As staged at MASS MoCA last Saturday, the Gustafer Yellowgold experience is a bit like a PowerPoint presentation given by a member of the Elephant 6 collective. Taylor’s own—quite charming—illustrations are projected on a screen before which he and his co-vocalist, Rachel Loshak, sing introductions to Gustafer Yellowgold and his friends: the eel, Slimothy; the friendly, flightless pterodactyl, Forrest Applecrumbie; the pet dragon, Asparagus; and Gustafer’s brother, Ben, inventor of both the hot-cheese cannon and rocket shoes.

If it sounds a little silly, it, of course, is. What do you expect at an 11 AM performance? The Ring Cycle? Taylor’s lyrics are gently surreal and playful (Gustafer’s hobby, we’re told, thusly, is pouncing on pastries: “I jump on cake, from high above/I step on pie, so warm and lovely/It’s mine to punt, vanilla bundt/All freshly baked, I’m on your cake.”) The songs are catchy and twee, without being cloying or insulting. Taylor’s stage presence is low-key and wry without being snide. (At one point he commended an elementary-school-age audience member for a quip by saying, “Nice one. In the comedy biz, that’s known as a ‘callback.’ ”)

If there is any problem with Gustafer Yellowgold it’s in the show’s easygoing nature. The songs do introduce the characters, but the show doesn’t do much more with them. We learn that Gustafer lived on the sun, then came to Minnesota in search of a more varied climate; we know that he’s got some unusual pets, and that his brother is a bit of a eccentric. We’re given this info in colorful and eminently hummable ways. But then nothing happens. Easygoing is great; aimless, not so much. I found myself waiting for the point, the lesson—something about making friends, appreciating differences, something After School Special-ish.
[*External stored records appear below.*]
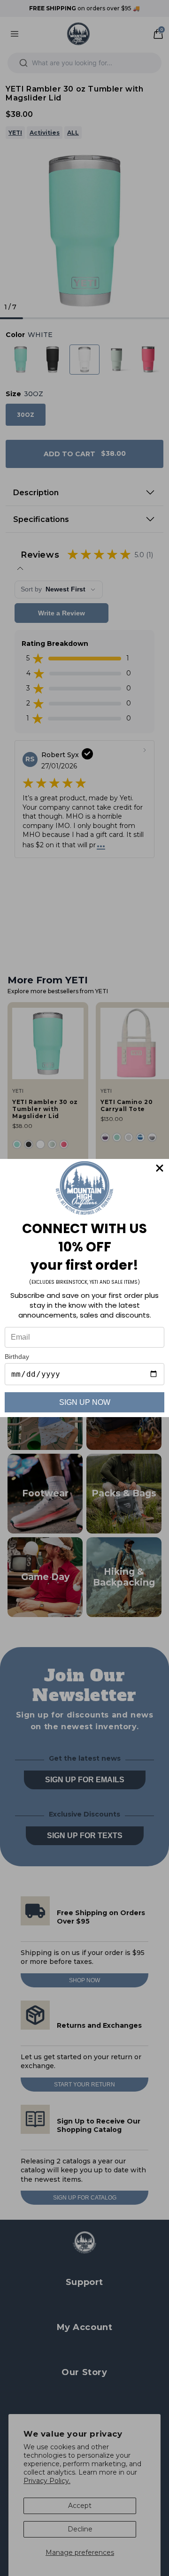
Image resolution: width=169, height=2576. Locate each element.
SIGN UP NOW (84, 1402)
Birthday (17, 1356)
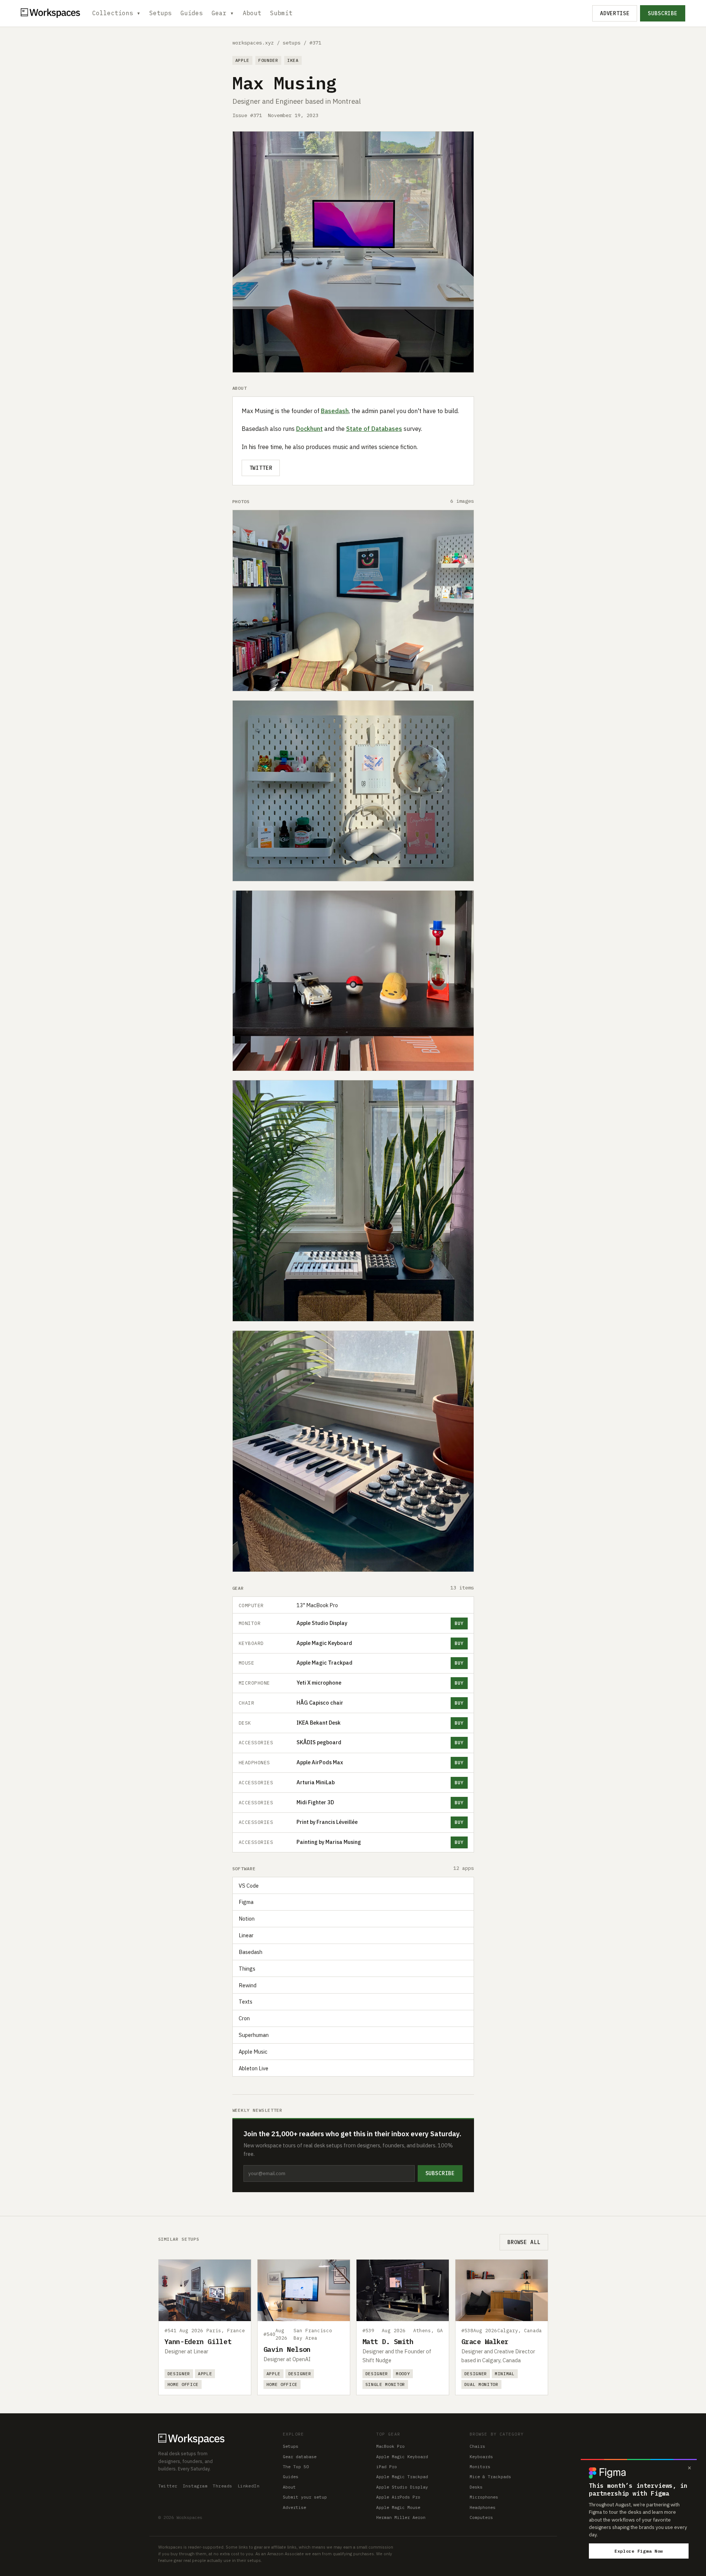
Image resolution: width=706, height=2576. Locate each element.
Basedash (335, 411)
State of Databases (374, 428)
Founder (268, 60)
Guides (191, 13)
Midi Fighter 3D (315, 1802)
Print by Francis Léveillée (327, 1821)
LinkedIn (249, 2486)
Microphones (484, 2497)
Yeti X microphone (318, 1682)
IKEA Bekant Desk (318, 1722)
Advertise (615, 13)
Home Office (183, 2384)
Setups (160, 13)
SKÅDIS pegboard (318, 1742)
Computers (481, 2517)
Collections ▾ (116, 13)
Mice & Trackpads (490, 2476)
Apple (242, 60)
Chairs (477, 2446)
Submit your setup (305, 2497)
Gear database (299, 2456)
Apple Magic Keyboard (324, 1642)
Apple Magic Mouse (398, 2507)
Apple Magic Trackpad (324, 1662)
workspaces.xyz (253, 42)
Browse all (523, 2242)
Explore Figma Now (638, 2551)
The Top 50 (296, 2466)
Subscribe (662, 13)
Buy (459, 1623)
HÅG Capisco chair (319, 1702)
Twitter (260, 468)
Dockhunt (309, 428)
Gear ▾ (223, 13)
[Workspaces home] (213, 2438)
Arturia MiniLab (315, 1782)
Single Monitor (385, 2384)
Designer (179, 2373)
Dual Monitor (481, 2384)
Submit (281, 13)
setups (292, 42)
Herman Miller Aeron (400, 2517)
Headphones (482, 2507)
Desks (476, 2487)
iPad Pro (386, 2466)
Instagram (195, 2486)
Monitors (480, 2466)
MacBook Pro (390, 2446)
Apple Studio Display (321, 1622)
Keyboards (481, 2456)
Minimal (505, 2373)
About (252, 13)
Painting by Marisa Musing (328, 1841)
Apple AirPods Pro (398, 2497)
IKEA (293, 60)
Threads (222, 2486)
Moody (403, 2373)
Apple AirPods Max (319, 1762)
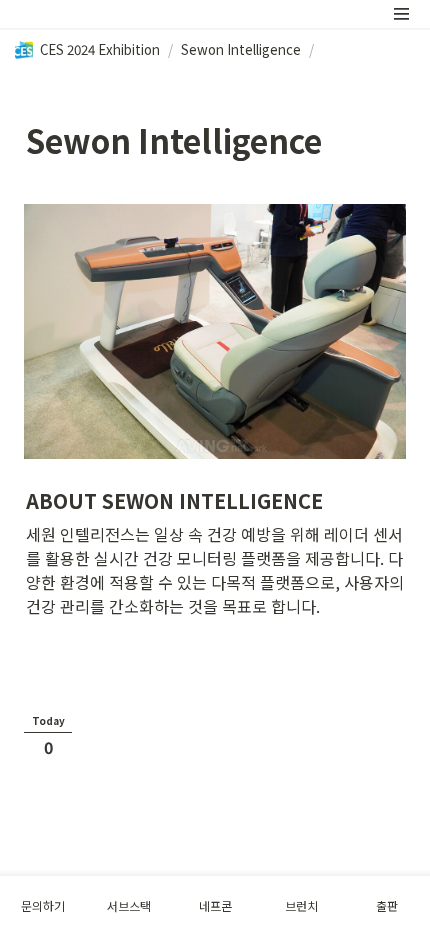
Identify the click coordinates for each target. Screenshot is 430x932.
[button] (402, 14)
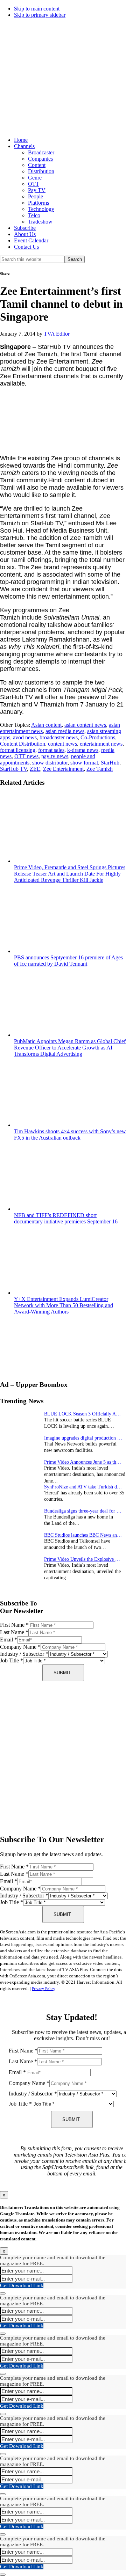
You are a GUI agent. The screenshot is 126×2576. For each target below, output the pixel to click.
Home (21, 140)
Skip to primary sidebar (39, 15)
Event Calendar (31, 240)
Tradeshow (40, 222)
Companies (40, 159)
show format (84, 763)
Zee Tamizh (99, 769)
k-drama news (82, 750)
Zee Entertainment (63, 769)
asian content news (85, 725)
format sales (51, 750)
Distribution (41, 171)
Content (37, 165)
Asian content (46, 725)
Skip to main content (36, 9)
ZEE (35, 769)
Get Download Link (21, 2285)
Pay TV (37, 190)
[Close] (3, 2293)
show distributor (50, 763)
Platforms (38, 203)
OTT (33, 184)
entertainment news (101, 744)
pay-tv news (54, 756)
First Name (14, 1625)
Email (8, 1639)
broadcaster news (59, 737)
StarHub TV (13, 769)
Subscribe (25, 228)
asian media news (65, 731)
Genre (35, 178)
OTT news (26, 756)
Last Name (14, 1632)
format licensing (17, 750)
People (35, 196)
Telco (34, 215)
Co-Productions (97, 737)
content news (62, 744)
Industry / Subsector (24, 1654)
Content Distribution (22, 744)
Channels (24, 146)
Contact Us (26, 247)
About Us (25, 234)
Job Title (11, 1660)
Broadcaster (41, 152)
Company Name (20, 1647)
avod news (25, 737)
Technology (41, 209)
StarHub (110, 763)
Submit (62, 1672)
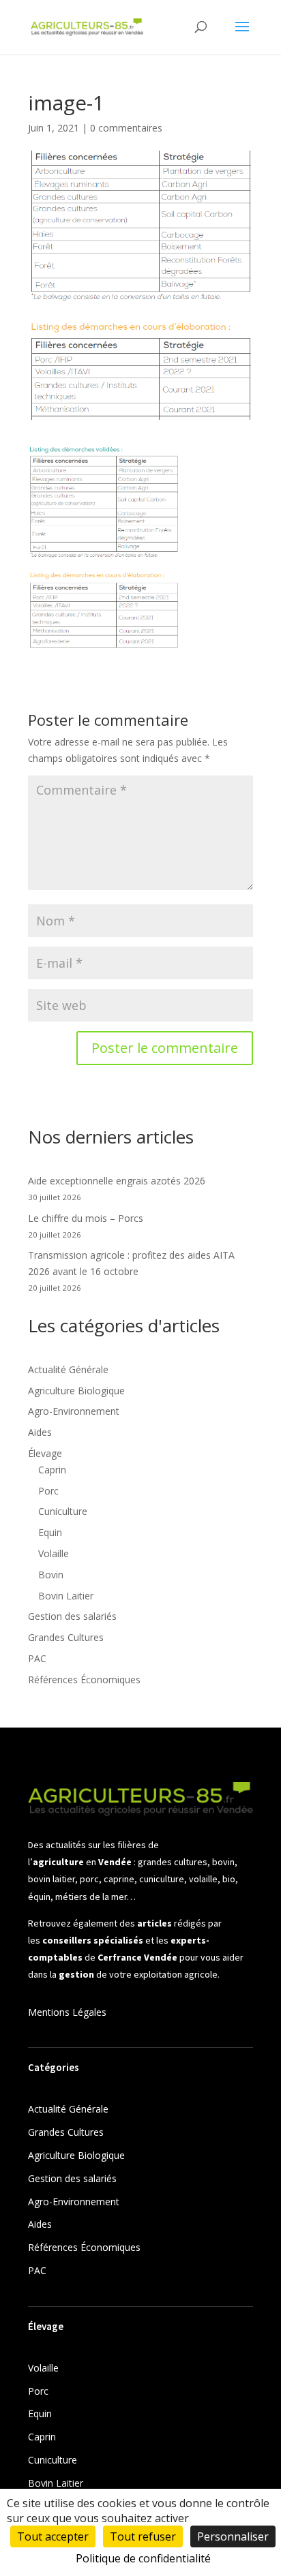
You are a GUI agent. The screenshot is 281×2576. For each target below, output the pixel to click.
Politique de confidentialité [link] (143, 2558)
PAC (37, 1658)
Then again, my Neutral Milk Hotel albums didn’t teach me how to share. So, maybe I’m missing the point. And it should be noted that my daughter is still singing that one about the eel.

—John Rodat

PHOTO: John Whipple

Hello, My Name Is . . .

The Capital Region’s own Blotto, in one of their not-infrequent reunions, performed in Troy’s Monument Square Saturday afternoon as one of the many musical acts at the 4th Annual River Street Festival. An estimated 20,000 people passed through, soaking in the sun, sights and sounds at the daylong, family-friendly bash. Other acts included geek-pop elder statesmen They Might Be Giants and Australian-American rockers Mink.